ここではそれらの石油タンクローリーについて紹介していきたいと思います。

石油製品の種類と輸送の仕組み

石油輸送の仕組み

まず中東などの石油産出国から原油をタンカーで輸送してきます。タンカーは港に入って港湾付近にある製油所で精製されます。

そして精製された石油燃料をガソリンスタンドや油槽所などに運搬するのがタンクローリーです。

タンクローリーは石油燃料の他に水素やヘリウムなどの気体を運搬することがあり、使用されるタンクも用途によって分けられています。

タンクの中には水槽が分かれているために種類が違うものでも同時に運ぶことができるようになっています。

石油燃料の種類

石油燃料は主に「ガソリン」「重油」「軽油」「灯油」などがあります。精製する際にはそれぞれが同じ割合でできてきますので、精製されたものは用途によって分けられて使用されていきます。

ガソリンは普通車の燃料に、軽油や重油は重機やトラックなどに、灯油は家庭でのストーブなどで使用されます。

タンクローリーの大きさと仕組み

タンクローリーの大きさ

大型タンクローリーでは10~20㎘、中型で4~8㎘、小型で2~4㎘ほどまで積載することができます。

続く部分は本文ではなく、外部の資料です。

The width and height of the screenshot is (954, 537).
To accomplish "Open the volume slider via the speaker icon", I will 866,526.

トレーラータイプのものでは20~30㎘まで運搬することができますが、それぞれタンクの中身は小部屋に分かれており、一つの部屋は4㎘までと決められています。

タンクローリーの仕組み

タンクの中には仕切りがあって小部屋に分かれています。

そのため種類の違うもの、例えばガソリンと軽油と重油などを別々の部屋に分けて運搬することができるようになっています。そのため同時に大量に色々な種類のものを運べるのです。

小型・中型タンクローリー

小型・中型タンクローリーの仕事内容

小型、中型のタンクローリーは大型拠点を一度に運搬してしまうというのではなく、小口の配送を数多くこなすというイメージです。

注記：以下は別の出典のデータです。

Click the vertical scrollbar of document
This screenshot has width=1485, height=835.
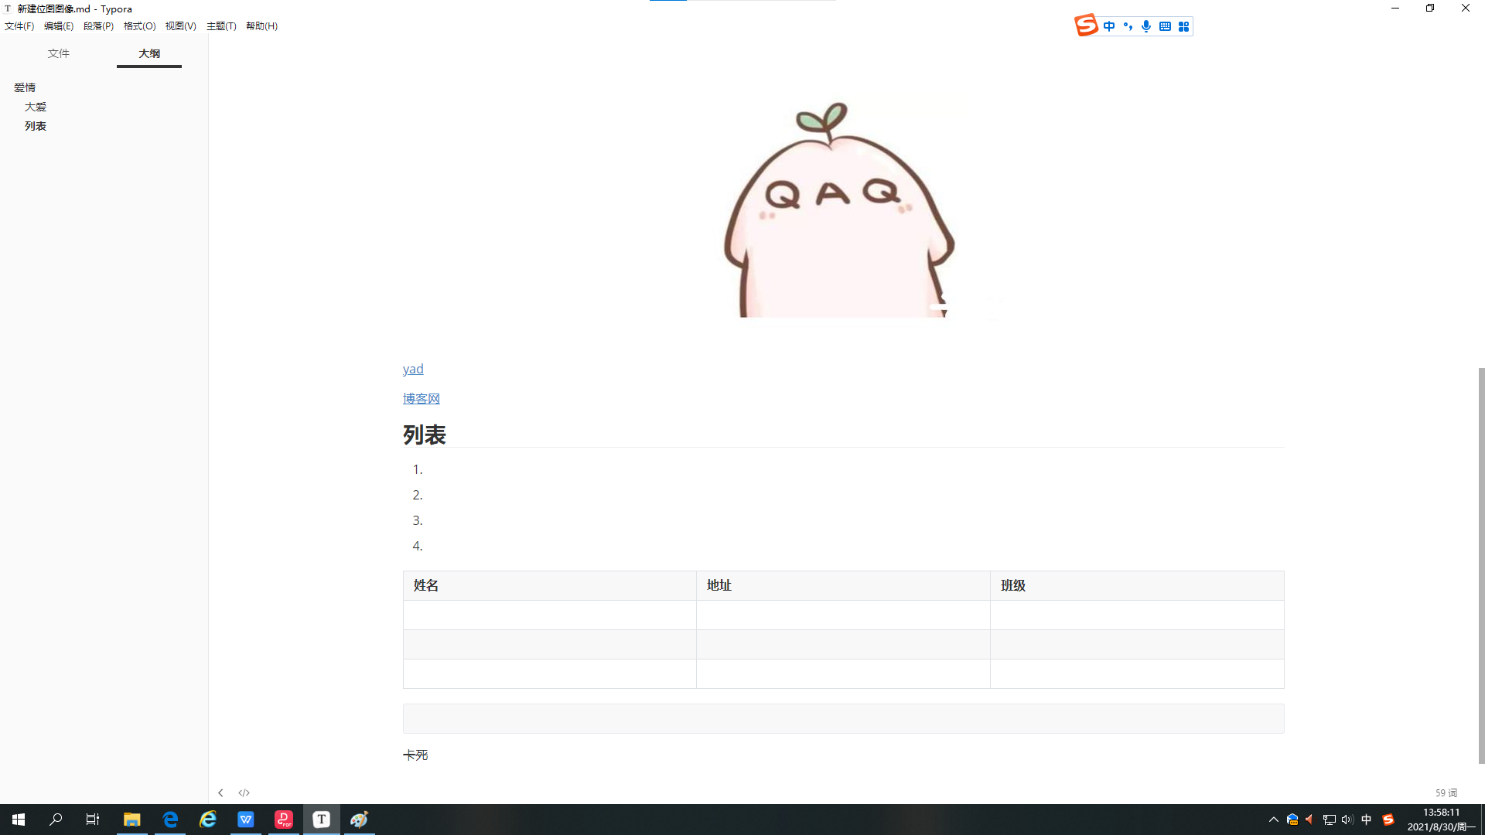click(1480, 564)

現場や倉庫、工場や観光施設などをいくつも回ることになります。しかしそれほど遠方に行くことはありませんので日をまたいでの仕事になることはありません。

小型・中型タンクローリーに必要な資格

トラックの大きさに合わせた自動車免許が必要になるほか、運ぶものによっては危険物取扱者免許が必要になります。甲種であればすべて運搬できますが、乙種や丙種は対応しているものを取得する必要があります。

大型タンクローリー

大型タンクローリーの仕事内容

こちらは大量に運搬する大型のタンクローリーやトレーラーになります。製油所から油槽所やガソリンスタンドまで大量に運ぶのが仕事になります。

そのため長距離を輸送することが多く、日をまたいでの仕事になることもあります。大手運送会社などで自社タンクを持っている場合はそこに対して運搬することもあります。

大型タンクローリーに必要な資格

大型タンクローリーの場合は大型免許、トレーラーの場合は牽引免許、危険物取扱免許も運ぶものに対応したものが必要になります。最低でも乙種4類は欲しいところです。

危険物取扱免許

危険物取扱免許とは

運搬する危険物には以下の6種類があります。
1類・酸化性固体
2類・可燃性固体
3類・自然発火性物質および禁水性物質
4類・引火性液体
5類・自己反応性物質
6類・酸化性液体

そしてそれらを運搬するのに必要になる免許が危険物取扱「甲種」「乙種」「丙種」です。

甲種:すべての危険物の取り扱いや保安監督業務を行うことが可能
乙種:1~6類に分かれており、取得した類の危険物の取り扱いや保安監督業務を行うことが可能
丙種:危険物第4類に指定されている引火性液体のうち、ガソリンや灯油など一部の物質の取り扱いが可能。保安監督業務は不可

となっており、大型タンクローリーなどでよく使用されるのはガソリンを運搬することができる「乙種4類」や「丙種」となっています。

甲乙丙で取得するなら

甲種を取得できれば理想的なのですが「大学で化学に関する単位を一定数取得する」「乙種を複数取得している」などの条件があるために難しいかもしれません。

まずは乙種4類の取得を目指すのが良いでしょう。乙種4類を取得すれば、ガソリンや灯油といった「引火性液体」の取り扱いや保安監督業務ができるからです。

丙種ではかなりできることが制限されるためにあまりおすすめはできません。

まとめ

タンクローリーには色々な大きさがあり、それぞれに必要な免許や資格が違ってきますので対応した免許を取得するようにしましょう。